+++ Listed records +++

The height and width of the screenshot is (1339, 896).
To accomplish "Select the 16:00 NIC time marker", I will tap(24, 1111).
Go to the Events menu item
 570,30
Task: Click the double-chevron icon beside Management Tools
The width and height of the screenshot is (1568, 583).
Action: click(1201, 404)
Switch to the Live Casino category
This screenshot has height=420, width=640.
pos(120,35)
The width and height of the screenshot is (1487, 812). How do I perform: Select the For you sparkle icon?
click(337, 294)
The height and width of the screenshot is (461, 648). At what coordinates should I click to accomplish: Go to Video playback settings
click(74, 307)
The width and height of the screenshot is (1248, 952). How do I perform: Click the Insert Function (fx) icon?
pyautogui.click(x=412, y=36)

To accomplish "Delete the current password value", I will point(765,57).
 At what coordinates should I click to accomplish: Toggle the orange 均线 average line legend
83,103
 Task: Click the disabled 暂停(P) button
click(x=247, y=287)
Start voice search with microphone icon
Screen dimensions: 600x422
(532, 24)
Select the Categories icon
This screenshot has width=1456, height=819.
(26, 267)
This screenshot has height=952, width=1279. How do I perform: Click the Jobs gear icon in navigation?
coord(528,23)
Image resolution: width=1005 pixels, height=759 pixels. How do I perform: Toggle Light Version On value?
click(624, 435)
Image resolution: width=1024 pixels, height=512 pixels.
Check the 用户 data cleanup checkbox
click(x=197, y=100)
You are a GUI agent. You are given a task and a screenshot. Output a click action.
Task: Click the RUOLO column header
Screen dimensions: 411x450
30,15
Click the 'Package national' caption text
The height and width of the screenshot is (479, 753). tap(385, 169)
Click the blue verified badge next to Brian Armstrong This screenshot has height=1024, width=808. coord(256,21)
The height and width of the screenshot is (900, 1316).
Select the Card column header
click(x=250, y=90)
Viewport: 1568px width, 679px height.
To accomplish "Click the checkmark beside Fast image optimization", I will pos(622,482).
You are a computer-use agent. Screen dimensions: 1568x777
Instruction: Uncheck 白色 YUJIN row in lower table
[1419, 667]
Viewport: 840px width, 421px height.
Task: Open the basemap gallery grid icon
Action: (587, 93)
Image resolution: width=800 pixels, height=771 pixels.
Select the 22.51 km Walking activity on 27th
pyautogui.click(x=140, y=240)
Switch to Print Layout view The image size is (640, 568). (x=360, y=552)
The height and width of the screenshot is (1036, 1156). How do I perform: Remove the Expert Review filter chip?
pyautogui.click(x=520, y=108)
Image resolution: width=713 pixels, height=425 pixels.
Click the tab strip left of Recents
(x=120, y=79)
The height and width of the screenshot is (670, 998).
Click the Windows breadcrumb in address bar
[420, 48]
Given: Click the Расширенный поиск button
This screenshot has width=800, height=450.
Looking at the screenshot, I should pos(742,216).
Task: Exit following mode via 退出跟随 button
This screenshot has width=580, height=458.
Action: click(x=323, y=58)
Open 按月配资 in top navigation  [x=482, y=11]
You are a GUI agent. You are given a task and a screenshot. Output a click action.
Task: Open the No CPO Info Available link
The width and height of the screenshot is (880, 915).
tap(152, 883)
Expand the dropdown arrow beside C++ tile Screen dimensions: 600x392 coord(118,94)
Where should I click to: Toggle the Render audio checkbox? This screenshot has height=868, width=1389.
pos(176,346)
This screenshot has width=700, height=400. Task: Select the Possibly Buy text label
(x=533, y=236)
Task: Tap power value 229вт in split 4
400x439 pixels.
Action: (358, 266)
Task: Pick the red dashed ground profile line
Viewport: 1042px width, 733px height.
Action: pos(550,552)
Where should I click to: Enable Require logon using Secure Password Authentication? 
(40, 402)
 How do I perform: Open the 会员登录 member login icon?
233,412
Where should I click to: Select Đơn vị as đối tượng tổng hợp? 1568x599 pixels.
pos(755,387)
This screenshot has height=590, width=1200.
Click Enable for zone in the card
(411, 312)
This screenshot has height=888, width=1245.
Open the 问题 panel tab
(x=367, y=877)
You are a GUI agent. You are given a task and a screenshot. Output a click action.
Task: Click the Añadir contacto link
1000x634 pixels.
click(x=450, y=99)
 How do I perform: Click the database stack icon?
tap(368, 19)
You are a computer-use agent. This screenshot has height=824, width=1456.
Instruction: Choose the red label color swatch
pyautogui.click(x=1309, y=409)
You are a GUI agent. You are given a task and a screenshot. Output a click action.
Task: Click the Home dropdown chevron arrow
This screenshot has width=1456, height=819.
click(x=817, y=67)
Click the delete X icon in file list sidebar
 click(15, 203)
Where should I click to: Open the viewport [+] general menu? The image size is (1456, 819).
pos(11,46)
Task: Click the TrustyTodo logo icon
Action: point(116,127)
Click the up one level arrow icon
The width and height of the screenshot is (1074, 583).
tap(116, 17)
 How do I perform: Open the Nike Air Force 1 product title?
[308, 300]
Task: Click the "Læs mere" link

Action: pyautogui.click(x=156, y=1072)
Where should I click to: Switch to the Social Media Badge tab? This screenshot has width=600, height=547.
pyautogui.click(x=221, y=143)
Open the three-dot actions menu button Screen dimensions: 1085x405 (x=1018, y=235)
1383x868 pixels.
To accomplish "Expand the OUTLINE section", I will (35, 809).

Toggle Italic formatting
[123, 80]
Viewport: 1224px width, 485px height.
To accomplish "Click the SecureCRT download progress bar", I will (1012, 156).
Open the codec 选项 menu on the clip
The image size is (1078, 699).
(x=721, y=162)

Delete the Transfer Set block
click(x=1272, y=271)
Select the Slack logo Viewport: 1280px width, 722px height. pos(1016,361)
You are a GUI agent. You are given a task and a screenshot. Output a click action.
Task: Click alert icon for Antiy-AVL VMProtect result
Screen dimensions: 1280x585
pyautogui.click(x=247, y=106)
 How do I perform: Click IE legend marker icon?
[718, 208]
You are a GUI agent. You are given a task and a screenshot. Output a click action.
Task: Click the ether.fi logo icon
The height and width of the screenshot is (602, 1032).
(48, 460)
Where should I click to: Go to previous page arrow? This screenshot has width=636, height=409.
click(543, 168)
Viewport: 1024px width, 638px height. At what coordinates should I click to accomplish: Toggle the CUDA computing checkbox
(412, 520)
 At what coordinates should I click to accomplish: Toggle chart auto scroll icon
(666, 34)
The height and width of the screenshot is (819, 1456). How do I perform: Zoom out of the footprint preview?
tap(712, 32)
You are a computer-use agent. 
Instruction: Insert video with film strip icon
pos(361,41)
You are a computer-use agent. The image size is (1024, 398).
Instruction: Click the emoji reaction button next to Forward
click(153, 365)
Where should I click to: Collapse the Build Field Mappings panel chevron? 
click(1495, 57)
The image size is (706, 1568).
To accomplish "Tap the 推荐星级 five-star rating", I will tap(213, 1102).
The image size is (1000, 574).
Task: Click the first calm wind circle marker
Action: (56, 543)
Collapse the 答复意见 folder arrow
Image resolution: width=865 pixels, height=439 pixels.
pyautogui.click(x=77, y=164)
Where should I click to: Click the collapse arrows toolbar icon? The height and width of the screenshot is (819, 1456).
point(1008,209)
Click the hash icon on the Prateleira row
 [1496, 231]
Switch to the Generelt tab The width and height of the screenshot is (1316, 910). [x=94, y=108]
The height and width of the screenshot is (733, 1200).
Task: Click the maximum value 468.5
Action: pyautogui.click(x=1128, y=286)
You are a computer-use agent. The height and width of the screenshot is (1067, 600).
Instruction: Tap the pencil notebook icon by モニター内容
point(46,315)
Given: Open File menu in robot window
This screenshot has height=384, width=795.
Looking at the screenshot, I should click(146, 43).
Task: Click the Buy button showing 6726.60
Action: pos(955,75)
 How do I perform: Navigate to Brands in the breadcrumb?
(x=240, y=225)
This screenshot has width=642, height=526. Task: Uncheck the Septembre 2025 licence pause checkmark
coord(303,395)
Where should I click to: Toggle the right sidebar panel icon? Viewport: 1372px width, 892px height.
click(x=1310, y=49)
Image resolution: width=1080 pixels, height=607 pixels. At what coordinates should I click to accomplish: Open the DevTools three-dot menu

+++

▸ **What is asked**: Retype the lines starting at the one containing "Image resolution: width=1024" and ending after the one containing "The height and width of the screenshot is (479, 753).", both included.

▸ **Response to this task**:
Image resolution: width=1024 pixels, height=512 pixels.
Check the 用户 data cleanup checkbox
click(x=197, y=100)
You are a GUI agent. You are given a task and a screenshot. Output a click action.
Task: Click the RUOLO column header
Screen dimensions: 411x450
30,15
Click the 'Package national' caption text
The height and width of the screenshot is (479, 753). tap(385, 169)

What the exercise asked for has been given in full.